А еще мальчишки чистили сапоги. Солдаты и офицеры в те времена были в чести: защитники Отечества! При виде военной формы тогда все млели. Ребята делали специальные подставки и садились со щетками на Крещатике. Давид тоже сколотил подставку и пошел со всеми вместе. «Но пойти-то я, – вспоминал, – пошел, а сесть не смог, не сумел себя перебороть. Папиросками торговал, это еще так, ничего. Потом мы елочные игрушки клеили. В магазинах их тогда не было, и у нас хорошо раскупали».
В школе и на Крещатике пацаны занимались «стрельбой» из школьных ручек. Ручки представляли собой трубочки, с одной стороны в которую вставлено перо, с другой – карандаш. Перо и карандаш вынимали. Жевали бумагу и катышками обстреливали девчонок. Учителя, поймав на «месте преступления», жестоко наказывали.
«На Крещатике же, – рассказывал Давид, – совсем садистическое развлечение было. По праздникам движение транспорта там останавливалось. Шла сплошная толпа: народное гулянье, салют. Мы к таким праздникам готовились страшно. Делали подобие рогатки: резинка, скобка из проволоки. Целью служили женские задницы. Выбирались девицы, которые были при ухажерах. Удар. ‘А-а-а-а-а!!!” А мы растворялись в толпе. Такая была забава. Если бы поймали, избили бы».
Детство зачастую связано с риском. Редко у кого оно проходит без несчастных случаев, и не всех судьба спасает. Давид вспоминал, как однажды поздним вечером он бежал с другом Вадимом Игнатовым за трамваем. Они опаздывали в кино на последний сеанс. Трамвай уже подходил, мальчишки разогнались, чтобы успеть. И вдруг Вадим – хлоп «с катушек». И в тот же миг Давида будто топором по рту. Там стоял деревянный электрический столб, и от него тянулся трос, который его держал. В темноте на этот-то трос ребята и налетели со всего маху. Вадиму садануло рядом с глазом, а Давид врезался ртом, его разорвало. Кровь. Больница. Скобы. Бинты.

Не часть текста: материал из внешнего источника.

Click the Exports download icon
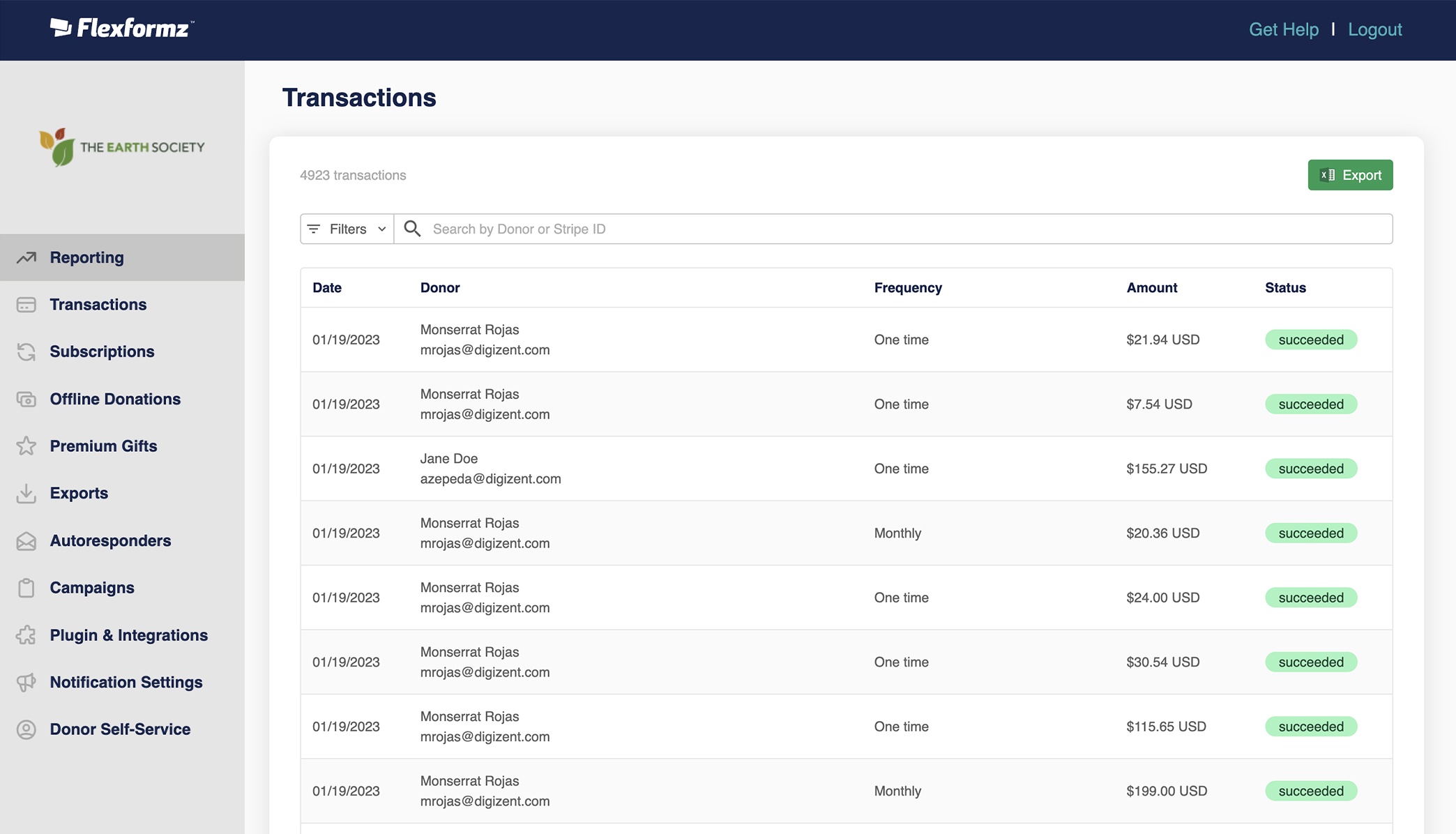Viewport: 1456px width, 834px height. [26, 493]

Когда Давид пришел домой, мама чуть в обморок не упала. Потом долго ходил весь забинтованный. Месяц питался одним бульоном, пил его через макаронину. Если бы бежал на полшага в сторону, удар пришелся бы по горлу. Известный театральный критик Анатолий Смелянский, делясь впечатлениями от интервью с Давидом Боровским летом 2005 года для телепрограммы «Растущий смысл», вспоминает «редкостно выразительное лицо художника», его извилистую верхнюю губу, что «помогало неподвижной нижней оформлять, вернее, процеживать словесный поток». Неподвижность нижней губы – следствие той самой погони за трамваем.
Мама не могла по-настоящему заниматься Давидом, искала, как он говорил, «куда меня можно пристроить. Деть». Тане, сестре-инвалиду, становилось все хуже и хуже. Умер отец Давида. Он долго лежал в госпитале, сказывалось ранение легких, полученное на фронте. Когда выходил из госпиталя, врачи категорически запретили ему курить. Лев Давидович держался какое-то время, а потом не выдержал. Закурил. И – умер. Давид, к слову, не курил до пятидесяти двух лет. Потом закурил. Курил и бросал. Курил и бросал. Когда прихватило сердце, бросил окончательно. Известная фотография Виктора Баженова, на которой Боровский с сигаретой, висит во МХАТе, в портретной галерее.
Давид, как и многие дети, пытался что-то рисовать, и Берта Моисеевна, узнав о существовании художественной школы, где кроме специальной была и общеобразовательная программа, решила Давида туда отдать. Это не походило на стремление многих родителей непременно «отдать» своих детей – а вдруг что-то получится? – в музыкальные, художественные и спортивные школы. Она поступила так от безысходности. Хотя желание рисовать у Давида было. Он даже походил немного в студию при Дворце пионеров, но что-то там ему не понравилось, и учиться в пятом классе он начал уже в художественной школе.